Entre esas gentes que tropezamos en las calles, en las oficinas y en los teatros, hay muchos inteligentes y llenos de astucia que saben saludar con una sonrisa amable, llevar una raya impecable en la cabeza y en el pantalón y que tienen esas gracias preconizadas por lord Chesterfield, y, sin embargo, no los queremos, no los ayudamos y los dejaremos arruinarse en la Bolsa o morirse en un rincón con perfecta serenidad; y, en cambio, seremos capaces de ayudar a un niño, de tenderle la mano y de salvarlo, a pesar de que tenga en germen todas las malas pasiones del hombre, sólo porque el niño, si es malo, egoísta, envidioso, lo es de una manera ingenua, sin astucia, sin premeditación y sin comiquería; y esto le basta para hacerse amable y simpático.
Esta idea de los hommes charmants del lord pedagogo es una idea de solterona inglesa y ridícula que no tiene ningún valor.
Nueva divagación sobre la teoría y la práctica
La verdad es que, por más que intenté llevar a la práctica los principios de lord Chesterfield, no conseguí gran cosa.
Nadie obra exclusivamente por principios, sino impulsado por el instinto; pocos al ejecutar razonan previamente; más bien improvisan. Además, entre la teoría y la práctica, hay un abismo.
¿Quién no lo sabe?
Nunca he comprendido la exactitud de esta vulgaridad como en el hotel de un pueblo alemán donde estuve hace días. En ese pueblo conocí a un doctor, hombre sabio e inteligente, a juzgar por su conversación.
Era un señor grueso, rechoncho, con grandes bigotes y barbas grises, armado de unos anteojos dobles, a través de los cuales se veían sus ojos azules.
El doctor comía con avidez, pero distraído. A veces me preguntaba después de comer algo:
—¿Estaba bueno esto?
—¿No lo ha comido usted?
—Sí; pero yo no me fijo.
Este señor cantaba la Naturaleza con un lirismo germánico, ¡oh Natura, qué bella eres!; pero luego hablaba a continuación de las miasmas, de los microbios, de los mil peligros que hay en el ambiente. El aire, el agua, las plantas, las flores, todo se hallaba infestado, según este entusiasta de la Naturaleza.

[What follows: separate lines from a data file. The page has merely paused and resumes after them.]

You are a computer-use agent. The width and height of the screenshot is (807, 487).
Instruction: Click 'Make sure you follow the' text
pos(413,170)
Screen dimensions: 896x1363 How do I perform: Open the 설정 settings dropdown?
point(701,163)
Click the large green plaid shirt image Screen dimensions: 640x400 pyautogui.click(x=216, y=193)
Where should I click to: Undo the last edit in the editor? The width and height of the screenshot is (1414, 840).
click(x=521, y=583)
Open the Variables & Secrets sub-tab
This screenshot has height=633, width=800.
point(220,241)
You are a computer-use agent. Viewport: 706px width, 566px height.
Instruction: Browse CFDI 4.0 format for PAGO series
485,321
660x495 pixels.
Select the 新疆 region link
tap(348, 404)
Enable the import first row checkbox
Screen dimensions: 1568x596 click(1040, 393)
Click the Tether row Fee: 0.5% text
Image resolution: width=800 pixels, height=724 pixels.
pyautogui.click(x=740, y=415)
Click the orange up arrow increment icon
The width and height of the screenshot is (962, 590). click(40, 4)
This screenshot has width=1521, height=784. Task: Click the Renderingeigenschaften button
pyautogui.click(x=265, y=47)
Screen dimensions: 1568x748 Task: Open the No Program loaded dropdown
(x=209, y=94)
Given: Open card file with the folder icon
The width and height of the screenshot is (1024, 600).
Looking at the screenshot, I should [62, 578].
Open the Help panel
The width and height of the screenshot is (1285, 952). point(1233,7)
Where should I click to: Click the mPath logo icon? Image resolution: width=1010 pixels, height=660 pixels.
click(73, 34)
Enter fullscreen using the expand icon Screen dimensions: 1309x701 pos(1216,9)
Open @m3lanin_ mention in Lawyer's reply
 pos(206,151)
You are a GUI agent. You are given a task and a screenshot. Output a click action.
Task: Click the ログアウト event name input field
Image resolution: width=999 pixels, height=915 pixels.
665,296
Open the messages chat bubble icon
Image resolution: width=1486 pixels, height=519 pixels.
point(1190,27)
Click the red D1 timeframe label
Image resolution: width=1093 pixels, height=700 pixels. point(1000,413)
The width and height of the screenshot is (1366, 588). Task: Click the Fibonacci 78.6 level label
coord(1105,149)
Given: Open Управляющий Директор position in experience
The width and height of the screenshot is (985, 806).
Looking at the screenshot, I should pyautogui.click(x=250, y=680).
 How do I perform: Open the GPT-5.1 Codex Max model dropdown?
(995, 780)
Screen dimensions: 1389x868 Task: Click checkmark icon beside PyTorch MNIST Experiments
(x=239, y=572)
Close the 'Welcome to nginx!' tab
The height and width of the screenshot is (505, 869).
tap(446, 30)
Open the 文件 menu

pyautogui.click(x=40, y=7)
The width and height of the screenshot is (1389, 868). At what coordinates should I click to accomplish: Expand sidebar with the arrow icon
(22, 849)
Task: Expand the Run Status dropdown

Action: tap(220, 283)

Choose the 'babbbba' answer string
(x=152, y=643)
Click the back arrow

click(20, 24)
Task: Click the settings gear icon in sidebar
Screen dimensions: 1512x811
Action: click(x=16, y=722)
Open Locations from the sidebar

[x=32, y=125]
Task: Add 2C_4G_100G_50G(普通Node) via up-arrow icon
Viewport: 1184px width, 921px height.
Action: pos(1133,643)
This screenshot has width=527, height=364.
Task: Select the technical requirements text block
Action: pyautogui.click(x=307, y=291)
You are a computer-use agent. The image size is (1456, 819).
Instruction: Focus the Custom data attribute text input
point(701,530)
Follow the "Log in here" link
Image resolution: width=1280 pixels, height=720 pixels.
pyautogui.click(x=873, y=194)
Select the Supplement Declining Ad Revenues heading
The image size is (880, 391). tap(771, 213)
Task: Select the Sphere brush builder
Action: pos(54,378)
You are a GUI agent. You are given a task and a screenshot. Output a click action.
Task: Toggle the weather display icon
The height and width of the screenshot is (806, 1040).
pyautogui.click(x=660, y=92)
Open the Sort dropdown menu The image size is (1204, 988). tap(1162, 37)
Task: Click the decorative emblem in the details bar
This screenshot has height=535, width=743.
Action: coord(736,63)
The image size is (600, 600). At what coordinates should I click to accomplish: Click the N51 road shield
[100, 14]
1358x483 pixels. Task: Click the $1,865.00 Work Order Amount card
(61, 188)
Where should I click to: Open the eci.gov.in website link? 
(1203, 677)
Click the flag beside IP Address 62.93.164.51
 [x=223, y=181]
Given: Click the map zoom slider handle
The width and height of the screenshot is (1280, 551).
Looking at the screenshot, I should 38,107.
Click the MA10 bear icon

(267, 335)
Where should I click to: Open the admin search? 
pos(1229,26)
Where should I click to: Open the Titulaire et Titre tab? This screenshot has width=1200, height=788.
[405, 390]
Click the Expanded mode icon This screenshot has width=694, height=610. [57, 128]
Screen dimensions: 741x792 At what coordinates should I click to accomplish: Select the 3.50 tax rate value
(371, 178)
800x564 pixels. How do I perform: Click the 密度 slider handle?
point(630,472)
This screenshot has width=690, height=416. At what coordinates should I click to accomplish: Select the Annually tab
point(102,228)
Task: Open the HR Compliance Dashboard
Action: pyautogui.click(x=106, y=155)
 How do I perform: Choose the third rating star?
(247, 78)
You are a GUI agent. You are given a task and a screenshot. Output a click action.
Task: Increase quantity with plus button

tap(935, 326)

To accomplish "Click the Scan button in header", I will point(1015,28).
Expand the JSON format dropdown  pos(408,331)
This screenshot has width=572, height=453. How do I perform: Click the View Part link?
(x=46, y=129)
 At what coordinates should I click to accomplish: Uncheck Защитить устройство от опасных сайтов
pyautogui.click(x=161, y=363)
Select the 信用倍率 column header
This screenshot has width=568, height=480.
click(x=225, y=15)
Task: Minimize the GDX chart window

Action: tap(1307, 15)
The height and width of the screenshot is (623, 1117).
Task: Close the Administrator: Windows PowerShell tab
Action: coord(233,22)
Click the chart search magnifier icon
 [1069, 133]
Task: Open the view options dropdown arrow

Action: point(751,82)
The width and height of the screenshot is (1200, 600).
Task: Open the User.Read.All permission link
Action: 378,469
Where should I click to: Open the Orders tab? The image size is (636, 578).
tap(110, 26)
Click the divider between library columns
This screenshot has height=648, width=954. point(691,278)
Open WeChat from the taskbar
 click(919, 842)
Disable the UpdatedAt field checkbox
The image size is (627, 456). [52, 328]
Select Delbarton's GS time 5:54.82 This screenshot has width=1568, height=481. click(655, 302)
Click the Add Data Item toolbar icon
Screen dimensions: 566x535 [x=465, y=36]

Estaba yo hace unos días sentado en el hall del hotel, que tenía una gran ventana a la calle, cuando entró el doctor. Se acercó a mí, se sentó en una butaca de mimbre, y me dijo, de pronto, en francés:
—¡Aj! Aquí hay moscas.
—Sí.
—¡Qué porquería!
—Sí; es un poco desagradable, pero ¿qué se va a hacer?
—La mosca es uno de los animales más perjudiciales del mundo.
El doctor habló de la mosca doméstica, de la Stomoxys, de la Antromya, de la Sarcophaga, de la Piophila…
—¡Aj! —exclamó luego— la mosca es el vehículo de innumerables enfermedades (citó quince o veinte). Sobre todo, esas verdes (dijo el nombre científico) son malísimas. A mí me repugnan.
Después de decir esto, el doctor se levantó, se acercó al ventanal, y con el pulgar y el índice aplastó siete u ocho moscas, y luego se pasó los dedos, sonriendo, por los bigotes, con gran tranquilidad.
Yo le miraba en el colmo del asombro y de la estupefacción, y él seguía sonriendo, sin comprender qué salto mortal había dado, sin notarlo, entre la teoría y la práctica.